The Bible’s Property Laws — Aspiration not Legislation
The Torah does not recognise the idea of land ownership in the way that we do today. Indeed, its attitude to land is so idealised that it seems unlikely that the system it mandates was ever put into practice.
The Torah’s approach is that the Land of Israel belongs to God, who grants its inhabitants occupation rights. The land of Israel was to be divided up, first by tribe and then by family, in proportion to their population. This land was to be the ancestral inheritance of the families, but it was not theirs to buy, sell or even own. “For the land may not be sold in perpetuity, for the land is mine, for you are strangers and settlers with me” (Leviticus 25,23).
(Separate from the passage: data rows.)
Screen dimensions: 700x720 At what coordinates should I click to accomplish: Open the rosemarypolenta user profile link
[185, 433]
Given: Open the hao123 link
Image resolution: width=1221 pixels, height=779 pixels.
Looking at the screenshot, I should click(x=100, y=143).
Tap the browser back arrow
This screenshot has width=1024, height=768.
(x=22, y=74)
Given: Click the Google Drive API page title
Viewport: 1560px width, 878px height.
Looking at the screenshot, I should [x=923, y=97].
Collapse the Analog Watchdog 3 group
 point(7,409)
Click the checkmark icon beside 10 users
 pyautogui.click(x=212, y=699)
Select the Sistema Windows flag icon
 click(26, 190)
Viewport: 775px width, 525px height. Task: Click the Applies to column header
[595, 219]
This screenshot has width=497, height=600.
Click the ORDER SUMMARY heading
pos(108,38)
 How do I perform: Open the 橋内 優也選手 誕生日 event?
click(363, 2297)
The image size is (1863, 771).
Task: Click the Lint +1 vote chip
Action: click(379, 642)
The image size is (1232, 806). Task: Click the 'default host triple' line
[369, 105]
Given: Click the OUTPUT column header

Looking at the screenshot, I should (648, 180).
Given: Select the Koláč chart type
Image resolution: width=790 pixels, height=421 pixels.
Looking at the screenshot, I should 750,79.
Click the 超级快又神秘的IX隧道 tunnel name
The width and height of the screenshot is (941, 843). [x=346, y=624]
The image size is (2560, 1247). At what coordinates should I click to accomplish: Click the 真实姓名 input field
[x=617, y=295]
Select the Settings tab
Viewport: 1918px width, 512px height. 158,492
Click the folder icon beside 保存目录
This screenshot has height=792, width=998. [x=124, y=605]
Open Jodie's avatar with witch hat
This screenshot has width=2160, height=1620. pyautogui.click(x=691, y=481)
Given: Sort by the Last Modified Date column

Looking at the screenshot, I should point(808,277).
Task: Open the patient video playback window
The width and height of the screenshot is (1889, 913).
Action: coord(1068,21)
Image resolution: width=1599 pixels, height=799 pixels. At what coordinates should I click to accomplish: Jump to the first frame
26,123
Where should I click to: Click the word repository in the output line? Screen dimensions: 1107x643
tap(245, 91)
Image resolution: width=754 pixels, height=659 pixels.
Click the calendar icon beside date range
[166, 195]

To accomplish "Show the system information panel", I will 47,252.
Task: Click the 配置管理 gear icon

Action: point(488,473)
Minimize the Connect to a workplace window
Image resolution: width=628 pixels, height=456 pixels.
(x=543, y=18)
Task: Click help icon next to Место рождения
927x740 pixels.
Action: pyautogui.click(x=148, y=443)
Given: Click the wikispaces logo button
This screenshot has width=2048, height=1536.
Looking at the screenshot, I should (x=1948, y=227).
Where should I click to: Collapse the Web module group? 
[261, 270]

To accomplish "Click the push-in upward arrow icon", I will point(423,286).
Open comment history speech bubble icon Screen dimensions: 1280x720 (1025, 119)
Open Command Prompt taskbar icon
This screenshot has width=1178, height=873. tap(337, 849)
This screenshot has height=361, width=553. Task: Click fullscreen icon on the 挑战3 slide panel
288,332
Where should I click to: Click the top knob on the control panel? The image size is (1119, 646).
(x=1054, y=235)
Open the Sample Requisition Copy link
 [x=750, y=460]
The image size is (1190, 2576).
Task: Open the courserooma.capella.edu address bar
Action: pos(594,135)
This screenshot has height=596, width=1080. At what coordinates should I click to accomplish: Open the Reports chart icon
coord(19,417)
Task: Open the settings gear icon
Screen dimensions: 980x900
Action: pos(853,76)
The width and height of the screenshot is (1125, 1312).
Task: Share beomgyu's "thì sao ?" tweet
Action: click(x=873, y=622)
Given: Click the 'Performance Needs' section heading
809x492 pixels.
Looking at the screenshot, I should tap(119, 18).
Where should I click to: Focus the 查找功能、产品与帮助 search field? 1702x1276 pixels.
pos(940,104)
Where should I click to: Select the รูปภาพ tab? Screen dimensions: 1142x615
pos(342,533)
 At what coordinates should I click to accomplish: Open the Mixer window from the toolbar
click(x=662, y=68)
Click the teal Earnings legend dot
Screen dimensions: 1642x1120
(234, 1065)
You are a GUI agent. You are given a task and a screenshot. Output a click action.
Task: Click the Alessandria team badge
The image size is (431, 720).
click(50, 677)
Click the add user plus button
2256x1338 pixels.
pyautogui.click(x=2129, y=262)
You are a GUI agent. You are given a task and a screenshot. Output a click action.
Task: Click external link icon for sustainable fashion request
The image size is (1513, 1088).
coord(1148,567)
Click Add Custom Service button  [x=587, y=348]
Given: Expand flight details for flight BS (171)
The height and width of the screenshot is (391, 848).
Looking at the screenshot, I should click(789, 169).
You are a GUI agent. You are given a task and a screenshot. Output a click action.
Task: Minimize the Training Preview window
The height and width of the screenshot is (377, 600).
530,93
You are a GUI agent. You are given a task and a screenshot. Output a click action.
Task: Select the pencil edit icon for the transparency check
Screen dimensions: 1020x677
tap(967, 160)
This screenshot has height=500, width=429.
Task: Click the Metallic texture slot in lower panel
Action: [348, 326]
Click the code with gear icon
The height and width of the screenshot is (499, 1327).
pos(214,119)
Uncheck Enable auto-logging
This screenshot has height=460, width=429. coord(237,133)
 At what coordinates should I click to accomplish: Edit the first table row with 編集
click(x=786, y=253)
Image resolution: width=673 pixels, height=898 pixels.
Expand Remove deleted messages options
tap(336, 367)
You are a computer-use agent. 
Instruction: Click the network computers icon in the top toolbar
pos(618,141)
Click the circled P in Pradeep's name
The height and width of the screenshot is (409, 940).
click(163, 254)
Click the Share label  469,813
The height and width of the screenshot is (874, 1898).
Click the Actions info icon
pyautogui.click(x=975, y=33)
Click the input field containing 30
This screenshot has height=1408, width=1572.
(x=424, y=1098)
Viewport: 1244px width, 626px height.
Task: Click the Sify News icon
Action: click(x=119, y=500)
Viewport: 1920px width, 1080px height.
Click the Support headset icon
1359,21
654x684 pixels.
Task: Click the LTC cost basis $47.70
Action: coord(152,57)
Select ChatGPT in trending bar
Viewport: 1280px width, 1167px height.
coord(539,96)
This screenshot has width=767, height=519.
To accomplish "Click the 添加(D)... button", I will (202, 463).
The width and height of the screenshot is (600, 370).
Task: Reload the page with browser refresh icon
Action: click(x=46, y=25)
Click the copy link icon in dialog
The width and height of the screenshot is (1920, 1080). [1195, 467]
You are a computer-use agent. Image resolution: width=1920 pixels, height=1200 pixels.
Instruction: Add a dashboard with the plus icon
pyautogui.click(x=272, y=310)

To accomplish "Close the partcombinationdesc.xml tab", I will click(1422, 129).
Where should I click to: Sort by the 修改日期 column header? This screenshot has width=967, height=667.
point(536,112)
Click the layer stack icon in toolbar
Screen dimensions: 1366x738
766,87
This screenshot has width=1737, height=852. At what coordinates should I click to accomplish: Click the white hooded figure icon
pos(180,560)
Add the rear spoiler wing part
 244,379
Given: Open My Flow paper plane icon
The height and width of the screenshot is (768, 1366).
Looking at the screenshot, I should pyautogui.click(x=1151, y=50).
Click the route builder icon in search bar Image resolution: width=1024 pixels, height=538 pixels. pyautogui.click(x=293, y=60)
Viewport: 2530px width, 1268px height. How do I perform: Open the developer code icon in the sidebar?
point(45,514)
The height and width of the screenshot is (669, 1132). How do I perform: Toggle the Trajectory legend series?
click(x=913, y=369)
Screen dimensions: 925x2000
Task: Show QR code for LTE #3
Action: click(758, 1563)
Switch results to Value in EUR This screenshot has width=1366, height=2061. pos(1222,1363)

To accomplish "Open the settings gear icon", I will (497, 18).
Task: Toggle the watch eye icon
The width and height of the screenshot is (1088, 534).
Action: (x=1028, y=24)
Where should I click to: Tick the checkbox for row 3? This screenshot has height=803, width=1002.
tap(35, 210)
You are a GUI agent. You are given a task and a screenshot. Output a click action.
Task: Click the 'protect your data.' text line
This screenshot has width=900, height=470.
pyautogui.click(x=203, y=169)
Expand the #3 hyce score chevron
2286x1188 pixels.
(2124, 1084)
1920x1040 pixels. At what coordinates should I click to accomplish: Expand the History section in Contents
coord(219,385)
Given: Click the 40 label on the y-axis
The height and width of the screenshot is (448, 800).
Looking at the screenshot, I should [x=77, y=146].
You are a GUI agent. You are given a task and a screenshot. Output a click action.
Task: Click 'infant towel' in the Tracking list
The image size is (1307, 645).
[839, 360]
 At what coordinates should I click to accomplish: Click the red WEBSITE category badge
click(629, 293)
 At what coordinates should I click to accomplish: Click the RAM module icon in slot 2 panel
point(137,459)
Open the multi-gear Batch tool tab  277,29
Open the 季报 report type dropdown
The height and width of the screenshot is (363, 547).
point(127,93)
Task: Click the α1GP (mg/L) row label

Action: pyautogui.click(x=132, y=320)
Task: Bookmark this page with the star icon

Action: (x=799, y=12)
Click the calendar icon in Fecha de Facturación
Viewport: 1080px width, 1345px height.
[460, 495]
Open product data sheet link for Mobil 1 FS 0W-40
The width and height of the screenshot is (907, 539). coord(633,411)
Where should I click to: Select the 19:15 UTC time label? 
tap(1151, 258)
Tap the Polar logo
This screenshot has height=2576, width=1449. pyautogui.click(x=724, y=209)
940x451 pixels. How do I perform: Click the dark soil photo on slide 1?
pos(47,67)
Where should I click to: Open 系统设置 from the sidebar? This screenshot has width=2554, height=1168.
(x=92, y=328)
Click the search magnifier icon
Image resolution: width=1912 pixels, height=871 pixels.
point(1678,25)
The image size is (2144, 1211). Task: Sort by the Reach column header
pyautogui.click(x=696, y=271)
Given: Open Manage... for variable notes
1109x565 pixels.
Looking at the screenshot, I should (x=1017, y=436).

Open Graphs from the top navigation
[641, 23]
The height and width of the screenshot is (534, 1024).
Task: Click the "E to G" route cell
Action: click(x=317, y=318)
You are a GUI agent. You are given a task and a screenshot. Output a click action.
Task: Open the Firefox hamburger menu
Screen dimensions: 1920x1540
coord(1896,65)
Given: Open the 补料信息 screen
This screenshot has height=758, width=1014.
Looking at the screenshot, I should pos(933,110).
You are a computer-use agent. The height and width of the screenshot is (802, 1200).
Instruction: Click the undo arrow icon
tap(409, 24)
Although land may not be sold, it may be leased. But every 50 years, when the Jubilee was proclaimed, all leases must come to an end and the land is to return to its ancestral owners. No lease can run for more than 49 years.
Leases therefore have to take into account the number of years, or harvests, remaining until the Jubilee year and are priced accordingly. Leaseholders who give up their lease up before the Jubilee year are entitled to a proportional discount. All calculations are to be exact and fair, there are no such things commissions, fees or interests on a land transaction.
The only property exempt from these regulations are houses in towns and villages. They are not deemed to be land, they can be bought and sold freely.
This theological treatment of the property market appears to be unique. There were other similar systems in other ancient eastern cultures, but in these cases, it was the king who owned and disbursed the land, not God.
This model, in which land cannot be owned, in which everyone, rich and poor has an eternal right to their own estate, the size of which does not depend on their wealth, and in which lease valuations are based solely on the value of future harvests, is of course idealistic. Unworkably so. There is no firm evidence that the system was ever put into operation. Even though Jeremiah (ch. 32) and Boaz (Ruth ch. 4) redeem ancestral land, suggesting that the law of inheritance still operated, the fact that Ahab offers to buy, then steals, Navot’s vineyard (I Kings ch. 21), indicates that the law as set out in the Torah was not fully observed. In none of these cases is there any suggestion that the land would have reverted in the Jubilee year.
The Torah’s regulations about land possession appear to be more aspirational than practical. They point the way to an ideal society, even if it is one which human society is not yet ready for.
And that should not surprise us. We rarely take the Torah literally; it is designed for interpretation. The Jubilee year and the associated laws of property are intended for a time when all twelve tribes of Israel have returned to their ancient, biblical land, an impossible ideal since the tribes have long dissipated. But that does not lessen their value. They help us aspire to a more equitable world, particularly when it seems so out of reach.